金融庁が所管する分野」というのは金融庁の所掌事務から決まっているはずです。金融庁設置法4条ですかね。

しかしこれを見ても、別に明確にはなっていません。

 

まずもって、自社が金融ガイドラインの適用かどうか、よく見てもわからないというのは、行政のガイドラインとして不適切ですので、事業者から見てわかりやすく記載する必要があります。ガイドライン本文でもQ&Aでも良いと思います。

 

そして、もう少し技術的な話をすると、金融庁設置法の所掌事務を見たところで、あいまいな部分が残ります。

というのも、例えば、金融機関の関連会社はどこまで含むのか、などです。各監督指針などでは子会社規制・関連会社規制等もありますが、子会社・関連会社についてはその範囲とイコールで良いのか。例えば、金融機関の直接の子会社ではないものの、全体として見たときに企業グループと考えられる範囲というのもあります。そういう場合はどうなのか。金商法のようにグループ規制として明確な定義を置くのかどうか。
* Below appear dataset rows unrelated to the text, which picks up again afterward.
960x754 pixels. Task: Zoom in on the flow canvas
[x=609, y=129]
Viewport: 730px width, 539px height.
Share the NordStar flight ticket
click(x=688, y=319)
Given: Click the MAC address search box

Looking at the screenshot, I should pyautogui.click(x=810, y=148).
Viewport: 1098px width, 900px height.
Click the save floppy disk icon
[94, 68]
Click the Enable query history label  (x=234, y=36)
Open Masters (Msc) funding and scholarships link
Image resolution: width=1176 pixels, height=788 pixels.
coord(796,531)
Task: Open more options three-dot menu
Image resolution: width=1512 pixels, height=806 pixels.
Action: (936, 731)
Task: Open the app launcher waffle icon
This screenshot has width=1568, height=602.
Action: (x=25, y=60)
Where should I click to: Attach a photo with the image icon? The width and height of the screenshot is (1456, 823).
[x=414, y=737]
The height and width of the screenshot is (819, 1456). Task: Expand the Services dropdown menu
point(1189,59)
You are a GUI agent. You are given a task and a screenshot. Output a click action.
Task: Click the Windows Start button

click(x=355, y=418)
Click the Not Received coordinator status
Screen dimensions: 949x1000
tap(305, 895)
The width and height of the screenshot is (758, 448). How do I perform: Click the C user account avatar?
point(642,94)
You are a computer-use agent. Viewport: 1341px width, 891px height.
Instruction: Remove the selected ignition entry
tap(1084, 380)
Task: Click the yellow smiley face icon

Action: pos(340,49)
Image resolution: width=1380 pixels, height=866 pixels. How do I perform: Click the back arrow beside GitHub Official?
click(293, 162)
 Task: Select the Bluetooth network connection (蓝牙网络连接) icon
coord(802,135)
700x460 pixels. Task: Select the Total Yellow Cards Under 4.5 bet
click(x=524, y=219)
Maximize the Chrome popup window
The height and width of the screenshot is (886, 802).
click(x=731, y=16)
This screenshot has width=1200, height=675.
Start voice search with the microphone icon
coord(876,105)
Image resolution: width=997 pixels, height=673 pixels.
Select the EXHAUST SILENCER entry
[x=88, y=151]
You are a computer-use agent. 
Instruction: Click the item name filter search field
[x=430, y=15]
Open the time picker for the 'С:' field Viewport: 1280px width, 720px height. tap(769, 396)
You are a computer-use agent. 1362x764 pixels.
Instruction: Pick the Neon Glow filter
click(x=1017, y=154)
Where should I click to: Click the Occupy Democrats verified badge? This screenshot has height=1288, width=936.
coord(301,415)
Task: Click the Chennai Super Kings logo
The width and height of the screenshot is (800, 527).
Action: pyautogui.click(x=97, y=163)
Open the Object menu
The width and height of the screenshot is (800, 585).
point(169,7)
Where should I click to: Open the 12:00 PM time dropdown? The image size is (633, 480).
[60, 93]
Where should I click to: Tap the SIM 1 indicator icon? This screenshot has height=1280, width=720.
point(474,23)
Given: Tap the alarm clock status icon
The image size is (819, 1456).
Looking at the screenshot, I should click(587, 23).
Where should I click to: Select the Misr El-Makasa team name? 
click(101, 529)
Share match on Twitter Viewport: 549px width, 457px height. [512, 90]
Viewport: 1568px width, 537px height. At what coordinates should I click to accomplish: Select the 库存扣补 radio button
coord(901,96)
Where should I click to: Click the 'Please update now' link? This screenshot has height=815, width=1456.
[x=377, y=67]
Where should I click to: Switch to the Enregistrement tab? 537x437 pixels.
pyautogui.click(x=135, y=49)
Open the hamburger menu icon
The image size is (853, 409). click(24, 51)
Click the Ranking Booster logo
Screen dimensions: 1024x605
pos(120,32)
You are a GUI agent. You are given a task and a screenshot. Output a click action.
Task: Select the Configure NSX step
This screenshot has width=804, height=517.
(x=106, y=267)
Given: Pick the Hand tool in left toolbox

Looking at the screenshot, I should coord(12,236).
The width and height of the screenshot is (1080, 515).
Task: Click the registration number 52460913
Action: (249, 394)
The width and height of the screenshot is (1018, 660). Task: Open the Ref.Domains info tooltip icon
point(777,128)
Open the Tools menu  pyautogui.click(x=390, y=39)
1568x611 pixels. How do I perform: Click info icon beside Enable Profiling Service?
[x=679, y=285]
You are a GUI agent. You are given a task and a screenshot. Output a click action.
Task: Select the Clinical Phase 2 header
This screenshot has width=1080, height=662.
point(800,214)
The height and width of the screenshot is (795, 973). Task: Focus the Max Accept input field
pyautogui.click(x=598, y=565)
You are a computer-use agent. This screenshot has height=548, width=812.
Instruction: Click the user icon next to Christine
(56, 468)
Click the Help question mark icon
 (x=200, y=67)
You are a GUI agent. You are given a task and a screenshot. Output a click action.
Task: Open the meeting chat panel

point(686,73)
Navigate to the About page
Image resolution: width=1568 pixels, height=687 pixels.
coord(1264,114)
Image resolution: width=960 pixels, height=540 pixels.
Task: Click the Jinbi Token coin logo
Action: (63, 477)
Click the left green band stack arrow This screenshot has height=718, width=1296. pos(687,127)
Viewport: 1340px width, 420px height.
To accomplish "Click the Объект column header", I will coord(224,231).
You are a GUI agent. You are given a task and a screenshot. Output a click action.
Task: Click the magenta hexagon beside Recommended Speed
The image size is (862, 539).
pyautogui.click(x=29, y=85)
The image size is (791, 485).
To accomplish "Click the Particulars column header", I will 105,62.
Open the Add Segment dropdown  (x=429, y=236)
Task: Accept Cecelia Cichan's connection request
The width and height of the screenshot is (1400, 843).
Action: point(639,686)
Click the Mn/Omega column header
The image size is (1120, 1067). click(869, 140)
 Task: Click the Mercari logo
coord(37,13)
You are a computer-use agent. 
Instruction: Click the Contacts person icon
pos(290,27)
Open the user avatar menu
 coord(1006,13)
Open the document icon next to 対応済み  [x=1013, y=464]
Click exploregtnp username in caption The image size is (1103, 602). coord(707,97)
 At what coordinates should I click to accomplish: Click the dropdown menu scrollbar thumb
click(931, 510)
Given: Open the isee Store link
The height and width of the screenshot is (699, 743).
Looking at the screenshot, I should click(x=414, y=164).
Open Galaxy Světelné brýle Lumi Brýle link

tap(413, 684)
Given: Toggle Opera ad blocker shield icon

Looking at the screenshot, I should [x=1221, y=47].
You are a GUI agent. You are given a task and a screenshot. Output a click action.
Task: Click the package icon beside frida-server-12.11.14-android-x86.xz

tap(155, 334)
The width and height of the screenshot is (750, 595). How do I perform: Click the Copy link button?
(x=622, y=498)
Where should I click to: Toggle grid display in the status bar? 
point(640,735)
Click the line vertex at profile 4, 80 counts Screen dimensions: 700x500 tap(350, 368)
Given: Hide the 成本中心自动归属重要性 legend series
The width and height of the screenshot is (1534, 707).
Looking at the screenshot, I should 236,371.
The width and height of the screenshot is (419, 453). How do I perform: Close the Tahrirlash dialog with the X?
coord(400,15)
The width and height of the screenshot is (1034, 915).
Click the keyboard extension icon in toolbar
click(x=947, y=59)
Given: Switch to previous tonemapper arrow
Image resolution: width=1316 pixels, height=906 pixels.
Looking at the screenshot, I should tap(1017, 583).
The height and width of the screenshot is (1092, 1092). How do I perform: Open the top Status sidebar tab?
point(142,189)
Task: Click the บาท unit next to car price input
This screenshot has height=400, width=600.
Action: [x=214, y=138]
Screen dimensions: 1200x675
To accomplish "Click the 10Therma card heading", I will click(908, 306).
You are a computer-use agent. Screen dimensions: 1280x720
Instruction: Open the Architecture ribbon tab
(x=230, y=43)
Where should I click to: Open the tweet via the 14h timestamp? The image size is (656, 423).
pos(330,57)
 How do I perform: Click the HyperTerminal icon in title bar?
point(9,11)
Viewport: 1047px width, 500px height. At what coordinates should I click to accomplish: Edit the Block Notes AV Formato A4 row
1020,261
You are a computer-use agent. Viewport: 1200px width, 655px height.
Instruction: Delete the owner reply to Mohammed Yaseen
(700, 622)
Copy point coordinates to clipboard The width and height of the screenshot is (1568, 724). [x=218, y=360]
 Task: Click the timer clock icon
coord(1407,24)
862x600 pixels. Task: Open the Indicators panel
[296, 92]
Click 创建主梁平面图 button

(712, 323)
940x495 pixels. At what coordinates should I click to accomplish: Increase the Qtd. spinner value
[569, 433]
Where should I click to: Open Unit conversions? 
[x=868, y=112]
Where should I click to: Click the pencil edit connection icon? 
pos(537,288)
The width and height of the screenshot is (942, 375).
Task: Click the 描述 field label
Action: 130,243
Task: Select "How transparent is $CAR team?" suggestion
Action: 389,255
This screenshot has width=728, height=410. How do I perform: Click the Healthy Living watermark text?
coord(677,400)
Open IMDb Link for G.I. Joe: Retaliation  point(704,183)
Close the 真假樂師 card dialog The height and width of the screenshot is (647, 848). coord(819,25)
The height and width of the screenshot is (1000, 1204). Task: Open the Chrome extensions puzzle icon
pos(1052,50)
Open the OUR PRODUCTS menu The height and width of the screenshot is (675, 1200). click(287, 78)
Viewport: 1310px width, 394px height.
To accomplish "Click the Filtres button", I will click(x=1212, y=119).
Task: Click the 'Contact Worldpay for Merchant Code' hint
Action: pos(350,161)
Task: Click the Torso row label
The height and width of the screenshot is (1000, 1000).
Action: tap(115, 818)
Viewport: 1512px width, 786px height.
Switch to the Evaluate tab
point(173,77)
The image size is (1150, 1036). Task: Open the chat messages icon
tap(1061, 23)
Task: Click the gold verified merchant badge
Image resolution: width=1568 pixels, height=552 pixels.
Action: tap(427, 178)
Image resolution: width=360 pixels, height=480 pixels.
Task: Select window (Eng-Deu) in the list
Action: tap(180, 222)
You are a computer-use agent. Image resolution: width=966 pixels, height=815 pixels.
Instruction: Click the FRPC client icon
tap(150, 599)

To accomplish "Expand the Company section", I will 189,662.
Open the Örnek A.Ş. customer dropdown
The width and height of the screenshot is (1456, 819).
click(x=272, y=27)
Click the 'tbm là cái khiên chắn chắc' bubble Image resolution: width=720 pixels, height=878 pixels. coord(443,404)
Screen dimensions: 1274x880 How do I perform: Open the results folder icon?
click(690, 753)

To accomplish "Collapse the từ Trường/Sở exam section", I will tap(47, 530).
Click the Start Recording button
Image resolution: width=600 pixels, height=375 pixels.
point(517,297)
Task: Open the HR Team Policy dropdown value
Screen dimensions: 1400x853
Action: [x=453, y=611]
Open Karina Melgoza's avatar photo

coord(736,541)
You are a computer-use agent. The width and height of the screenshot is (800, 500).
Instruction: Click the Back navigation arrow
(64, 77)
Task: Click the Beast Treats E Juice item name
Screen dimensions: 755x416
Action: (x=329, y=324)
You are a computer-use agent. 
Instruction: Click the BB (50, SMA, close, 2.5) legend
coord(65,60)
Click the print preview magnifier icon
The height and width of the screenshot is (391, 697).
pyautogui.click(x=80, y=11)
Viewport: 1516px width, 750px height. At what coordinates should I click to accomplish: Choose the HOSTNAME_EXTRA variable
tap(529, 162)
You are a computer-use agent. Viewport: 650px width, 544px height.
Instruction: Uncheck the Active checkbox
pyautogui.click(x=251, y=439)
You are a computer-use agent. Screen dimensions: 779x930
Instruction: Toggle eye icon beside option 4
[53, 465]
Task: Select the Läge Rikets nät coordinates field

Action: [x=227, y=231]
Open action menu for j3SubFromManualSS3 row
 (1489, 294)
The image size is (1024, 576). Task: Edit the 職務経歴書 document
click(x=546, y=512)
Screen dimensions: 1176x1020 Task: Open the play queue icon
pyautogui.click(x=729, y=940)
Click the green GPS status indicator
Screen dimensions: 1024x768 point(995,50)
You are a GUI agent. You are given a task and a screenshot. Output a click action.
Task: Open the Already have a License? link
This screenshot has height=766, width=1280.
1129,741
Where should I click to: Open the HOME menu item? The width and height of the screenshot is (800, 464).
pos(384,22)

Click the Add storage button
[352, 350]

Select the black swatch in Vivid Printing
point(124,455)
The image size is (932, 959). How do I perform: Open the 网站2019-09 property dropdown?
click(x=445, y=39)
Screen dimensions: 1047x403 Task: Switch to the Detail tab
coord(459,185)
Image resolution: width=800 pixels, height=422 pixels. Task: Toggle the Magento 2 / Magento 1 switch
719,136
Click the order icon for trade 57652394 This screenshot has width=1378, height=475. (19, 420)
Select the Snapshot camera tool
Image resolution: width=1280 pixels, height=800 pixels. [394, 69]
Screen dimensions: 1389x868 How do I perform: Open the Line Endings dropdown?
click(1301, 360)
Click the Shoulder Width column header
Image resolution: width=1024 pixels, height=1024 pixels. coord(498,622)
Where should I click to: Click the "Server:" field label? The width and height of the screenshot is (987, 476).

あとは金融機関の委託先であれば、金融ガイドラインの適用と通常考えられますが、金融機関とかなり結びつきが強くて、その会社の売上は金融機関からの売上が7割ぐらいだけれども、独自事業もやっていて、その独自事業は金融機関からの委託ではないものの、大局的視点から見たときには金融機関の業務との結びつきがあるとも考えられるもの、などもあります。ちょっと具体例がなかなか言えませんが、結局、金融機関の直接の子会社・関連会社ではないものの、よく取引している会社というのは結構あって、その人たちが独自事業をやりつつも、でも独自事業といっても金融機関の仕事をいっぱいしている関係で、やっぱりよく見てみると金融機関との結びつきも感じるようなものが、そこそこ実態としてはあるように思うのです。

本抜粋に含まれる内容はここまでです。